If you can follow an IKEA instruction sheet without screaming at the family, you can grow microgreens at a commercial level in Morris Plains. The steps are about that difficulty: open the box, lay out the parts, follow the picture, repeat. Trays are the bookcase. Seed is the dowels.

If you ever did struggle with the IKEA bookshelf, that is exactly why Glappy lives inside the app. Glappy is the in-app coach that breaks every step down barney style, in your own language, from "how do I plant my first tray" to "why is this tray going leggy at day five and what do I do about it tonight." Type the question, get a step-by-step answer. There is no question too basic. The whole point is that a Morris Plains grower starting today is not on their own.

What you are not buying

You are not buying a course. You are not buying a hype product. You are not buying seed from us, and you are not buying trays from us. We do not sell either. Grown Like A Pro is the operating system you run your Morris Plains farm on. The growing happens in your basement.

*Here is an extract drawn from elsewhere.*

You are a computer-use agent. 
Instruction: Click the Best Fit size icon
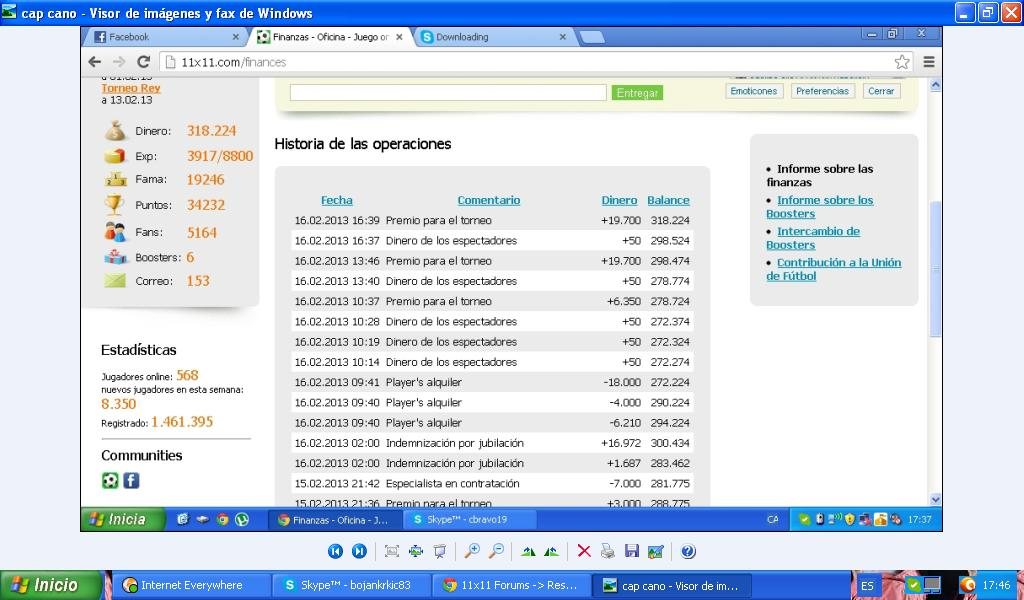coord(391,551)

Try Grown Like A Pro free for 30 days →

Morris Plains microgreen FAQ

How much can I make growing microgreens in Morris Plains?
A working microgreen farm in Morris Plains produces $3,000 to $8,000 per month within 90 days of starting. The math: 100 trays per week, $20 to $30 net revenue per tray, harvested in a basement, garage, or spare room. The ceiling is set by how many restaurants and farmers market customers you can serve, not by the growing setup.
Is it legal to sell microgreens in NJ?
Yes. In most of New Jersey, microgreens fall under the state's cottage food law for direct-to-consumer retail at farmers markets and to private customers. Restaurant wholesale typically requires a basic food handler permit. Verify with the New Jersey Department of Agriculture before you sign a wholesale contract.
What microgreens sell best in Morris Plains?
Sunflower, pea shoots, and radish are the three highest-volume sellers in nearly every U.S. city, including Morris Plains. Broccoli is the highest-margin variety because of its sulforaphane reputation with health-focused buyers. Specialty varieties like amaranth and shiso command premium pricing from chef-driven restaurants.
How much space do I need to grow microgreens in Morris Plains?
A 10 by 10 foot room with two shelving units holds 60 to 80 active trays, which is enough to produce $3,000 to $5,000 per month. A basement, garage corner, spare bedroom, or sunroom all work in Morris Plains's climate. Vertical shelving is the fastest path to higher revenue per square foot.
What is the best app for tracking microgreen production in Morris Plains?
Grown Like A Pro is the operating system used by working microgreen farms in Morris Plains. It handles seed density math, watering schedules, harvest timing, inventory, customer orders, and the financial side. Free 30-day trial with no credit card.
How long does it take to learn to grow microgreens commercially?
Most growers in Morris Plains are selling their first trays within 30 days of starting. Commercial proficiency, meaning you can run 50-plus trays per week without losing crops to mold or under-seeding, takes 60 to 90 days. The seed density and watering math is the single biggest predictor of how fast you get there.
Do I need a license to sell microgreens in Morris Plains?
For farmers market and direct-to-consumer sales in Morris Plains, most growers operate under New Jersey's cottage food law with no special license. For wholesale to restaurants and grocery stores, you typically need a basic food handler permit, a sales tax permit, and depending on volume, an inspection from your county health department.
How do I price microgreens to restaurants in Morris Plains?
Restaurant wholesale in Morris Plains runs $1.50 to $2.50 per ounce for standard varieties, $3 to $5 per ounce for specialty varieties like shiso, micro basil, or amaranth. Sell by the pound for repeat accounts. Local fresh commands a premium over the shipped-in product that most Morris Plains restaurants currently buy.

Related guides

Once you have the Morris Plains math in your head, the next read is the density chart that drives every tray you plant.